This is work in progress
- The ELF Format
- Position-Independent Code/Executable (PIC/PIE)
- OS Kernel loading an executable
- dynamic linking::an overview
- dynamic linking::relocation and loading shared objects
- dynamic linking::structures
- dynamic linking::functions
- dynamic linking::resolving symbols at runtime
- symbol table: get a taste
- Beyond ELF: a.out format
- Beyond ELF: Object oriented, overloading and dispatch tables …
- other readings:
NOTE: the term function, (sub)routine and procedure are used interchangeably
DISCLAIMER: TEXT BASED OF AND/OR HEAVILY COPIED FROM SEVERAL ARTICLES 1 2 which I hold no copyright of. This post is just me parsing and understanding the materials I read and serves only as my own note. This post is shared under CC BY-SA 4.0.
# The ELF Format
Some details here, see also the TIS specs3 for completeness.

----------------

## WHAT IS BEING ASKED
Reproduce the ELF format and dynamic linking notes above in full, word for word.

## DATA ROWS
----------------

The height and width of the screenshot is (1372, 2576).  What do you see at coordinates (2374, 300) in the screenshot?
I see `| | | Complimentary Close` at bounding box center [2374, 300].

----------------

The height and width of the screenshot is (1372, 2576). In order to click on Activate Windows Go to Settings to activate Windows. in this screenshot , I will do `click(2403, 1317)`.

----------------

## OUTPUT FOR THIS EXERCISE
This is work in progress
- The ELF Format
- Position-Independent Code/Executable (PIC/PIE)
- OS Kernel loading an executable
- dynamic linking::an overview
- dynamic linking::relocation and loading shared objects
- dynamic linking::structures
- dynamic linking::functions
- dynamic linking::resolving symbols at runtime
- symbol table: get a taste
- Beyond ELF: a.out format
- Beyond ELF: Object oriented, overloading and dispatch tables …
- other readings:
NOTE: the term function, (sub)routine and procedure are used interchangeably
DISCLAIMER: TEXT BASED OF AND/OR HEAVILY COPIED FROM SEVERAL ARTICLES 1 2 which I hold no copyright of. This post is just me parsing and understanding the materials I read and serves only as my own note. This post is shared under CC BY-SA 4.0.
# The ELF Format
Some details here, see also the TIS specs3 for completeness.